Compaction, Tombstones, and Read Path Performance
Compaction Strategies
LSM-Trees generate multiple SSTables as memtables flush to disk. Without compaction (background process merging files), reads would traverse hundreds of files. Two strategies dominate:
Size-tiered: Groups similarly-sized files into levels, creating overlapping files per level. Lower write amplification (5-10x bytes written vs logical writes) but higher read amplification (5-10 files checked per query). Best for write-heavy workloads.
Leveled: Maintains non-overlapping sorted runs per level. Higher write amplification (10-20x) but only 1-2 files per query. Best for read-heavy point lookups.
Tombstone Management
Deletes do not remove data immediately. Instead, a tombstone (deletion marker) is written. Tombstones persist until compaction merges files and confirms no older versions exist. This causes tombstone storms: queries scanning ranges traverse millions of tombstones before finding live data. A 1000-row scan might read 50K tombstones, spiking p99 latency from 10ms to 500ms+.

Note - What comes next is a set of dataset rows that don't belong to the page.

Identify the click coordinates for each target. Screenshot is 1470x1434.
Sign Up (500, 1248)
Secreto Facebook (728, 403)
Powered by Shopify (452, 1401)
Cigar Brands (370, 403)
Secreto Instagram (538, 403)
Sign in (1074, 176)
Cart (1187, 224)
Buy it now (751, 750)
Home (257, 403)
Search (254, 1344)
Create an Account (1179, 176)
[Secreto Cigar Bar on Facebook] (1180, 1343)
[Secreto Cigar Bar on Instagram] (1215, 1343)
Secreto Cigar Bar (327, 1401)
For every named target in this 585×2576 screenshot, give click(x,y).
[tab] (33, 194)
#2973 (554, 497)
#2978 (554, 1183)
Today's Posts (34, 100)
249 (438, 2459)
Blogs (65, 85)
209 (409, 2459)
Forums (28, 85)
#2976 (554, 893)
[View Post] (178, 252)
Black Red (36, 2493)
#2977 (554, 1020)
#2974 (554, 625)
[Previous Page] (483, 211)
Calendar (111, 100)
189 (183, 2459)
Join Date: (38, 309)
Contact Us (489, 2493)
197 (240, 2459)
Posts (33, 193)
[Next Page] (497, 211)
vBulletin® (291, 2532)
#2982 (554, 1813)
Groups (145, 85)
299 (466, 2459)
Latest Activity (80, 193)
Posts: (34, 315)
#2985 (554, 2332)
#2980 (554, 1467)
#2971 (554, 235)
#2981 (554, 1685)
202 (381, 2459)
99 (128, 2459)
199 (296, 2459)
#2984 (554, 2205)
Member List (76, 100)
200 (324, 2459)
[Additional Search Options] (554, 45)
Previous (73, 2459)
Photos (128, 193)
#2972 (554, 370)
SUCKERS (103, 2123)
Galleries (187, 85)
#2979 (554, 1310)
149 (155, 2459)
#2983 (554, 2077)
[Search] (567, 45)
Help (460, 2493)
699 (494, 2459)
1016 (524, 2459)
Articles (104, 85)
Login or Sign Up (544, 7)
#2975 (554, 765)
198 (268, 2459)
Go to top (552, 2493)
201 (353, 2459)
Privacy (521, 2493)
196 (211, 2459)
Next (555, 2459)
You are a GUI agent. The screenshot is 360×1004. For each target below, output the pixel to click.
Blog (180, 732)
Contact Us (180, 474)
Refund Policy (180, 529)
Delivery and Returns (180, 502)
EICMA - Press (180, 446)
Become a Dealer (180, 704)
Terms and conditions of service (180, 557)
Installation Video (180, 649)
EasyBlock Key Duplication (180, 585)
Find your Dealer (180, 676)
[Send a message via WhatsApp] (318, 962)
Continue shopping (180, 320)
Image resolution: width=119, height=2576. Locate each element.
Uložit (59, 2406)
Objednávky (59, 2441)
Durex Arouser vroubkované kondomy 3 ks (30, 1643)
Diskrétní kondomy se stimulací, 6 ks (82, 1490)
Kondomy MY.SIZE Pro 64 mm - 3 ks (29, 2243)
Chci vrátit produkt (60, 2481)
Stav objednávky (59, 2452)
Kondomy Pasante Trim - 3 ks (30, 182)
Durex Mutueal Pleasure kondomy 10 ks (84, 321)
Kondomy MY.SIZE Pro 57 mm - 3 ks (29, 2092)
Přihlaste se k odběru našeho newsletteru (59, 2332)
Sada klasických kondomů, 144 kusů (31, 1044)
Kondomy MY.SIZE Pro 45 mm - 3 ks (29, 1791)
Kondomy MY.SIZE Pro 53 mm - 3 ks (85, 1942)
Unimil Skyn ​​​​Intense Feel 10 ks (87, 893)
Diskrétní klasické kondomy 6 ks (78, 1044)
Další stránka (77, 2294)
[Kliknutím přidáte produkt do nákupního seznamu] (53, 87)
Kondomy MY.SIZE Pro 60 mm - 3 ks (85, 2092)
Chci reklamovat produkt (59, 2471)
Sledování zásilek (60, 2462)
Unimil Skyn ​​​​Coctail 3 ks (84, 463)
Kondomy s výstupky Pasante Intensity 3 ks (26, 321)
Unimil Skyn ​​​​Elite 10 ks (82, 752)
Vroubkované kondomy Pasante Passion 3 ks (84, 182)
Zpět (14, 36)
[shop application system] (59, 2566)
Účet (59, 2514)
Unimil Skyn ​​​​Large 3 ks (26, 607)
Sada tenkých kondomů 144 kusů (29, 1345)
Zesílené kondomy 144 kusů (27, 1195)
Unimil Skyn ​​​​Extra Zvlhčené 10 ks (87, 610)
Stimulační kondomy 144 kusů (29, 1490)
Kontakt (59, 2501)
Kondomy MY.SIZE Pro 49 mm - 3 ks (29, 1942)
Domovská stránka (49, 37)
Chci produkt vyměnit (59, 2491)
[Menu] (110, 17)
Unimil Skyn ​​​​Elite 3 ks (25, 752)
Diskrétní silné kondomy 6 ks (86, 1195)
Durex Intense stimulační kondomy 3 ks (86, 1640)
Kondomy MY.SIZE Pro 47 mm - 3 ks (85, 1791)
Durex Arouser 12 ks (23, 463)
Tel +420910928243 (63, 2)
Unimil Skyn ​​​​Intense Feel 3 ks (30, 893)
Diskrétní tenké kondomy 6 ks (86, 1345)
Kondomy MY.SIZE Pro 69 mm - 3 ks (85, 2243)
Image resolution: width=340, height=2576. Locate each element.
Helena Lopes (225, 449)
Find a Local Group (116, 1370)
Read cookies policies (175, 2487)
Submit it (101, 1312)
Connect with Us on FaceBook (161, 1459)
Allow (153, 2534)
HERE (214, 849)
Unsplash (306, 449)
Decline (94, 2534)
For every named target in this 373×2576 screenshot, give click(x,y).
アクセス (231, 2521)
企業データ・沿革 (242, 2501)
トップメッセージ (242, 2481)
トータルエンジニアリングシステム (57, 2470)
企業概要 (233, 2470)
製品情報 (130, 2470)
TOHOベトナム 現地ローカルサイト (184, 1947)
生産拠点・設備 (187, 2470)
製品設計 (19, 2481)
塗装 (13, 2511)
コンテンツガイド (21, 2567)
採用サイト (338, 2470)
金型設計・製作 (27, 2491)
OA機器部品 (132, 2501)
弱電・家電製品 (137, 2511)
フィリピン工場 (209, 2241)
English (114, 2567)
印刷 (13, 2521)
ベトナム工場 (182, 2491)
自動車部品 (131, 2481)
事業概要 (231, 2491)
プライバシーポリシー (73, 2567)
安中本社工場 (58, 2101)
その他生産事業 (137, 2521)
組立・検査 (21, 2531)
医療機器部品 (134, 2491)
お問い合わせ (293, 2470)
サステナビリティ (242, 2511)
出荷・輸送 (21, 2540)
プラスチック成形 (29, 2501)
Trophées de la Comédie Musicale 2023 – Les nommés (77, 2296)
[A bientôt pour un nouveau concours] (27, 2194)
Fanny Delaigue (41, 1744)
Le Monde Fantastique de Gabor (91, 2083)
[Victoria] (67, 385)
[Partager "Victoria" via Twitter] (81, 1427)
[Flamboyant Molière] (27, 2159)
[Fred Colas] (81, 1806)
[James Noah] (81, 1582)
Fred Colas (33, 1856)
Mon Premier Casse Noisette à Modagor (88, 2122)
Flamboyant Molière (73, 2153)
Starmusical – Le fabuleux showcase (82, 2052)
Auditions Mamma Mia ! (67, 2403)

TTL (Time-To-Live) expirations generate tombstones too. If millions of records expire simultaneously (midnight rollover), tombstone storms cascade. Stagger TTL across hours and run incremental compactions frequently.
Compaction Stalls
When write throughput exceeds compaction capacity, pending tasks accumulate. Read amplification increases (more unmerged files to check), and eventually the system applies backpressure (refusing new writes to prevent disk exhaustion). Keep disk occupancy under 60-70% and provision 10K-50K IOPS per node for SSDs.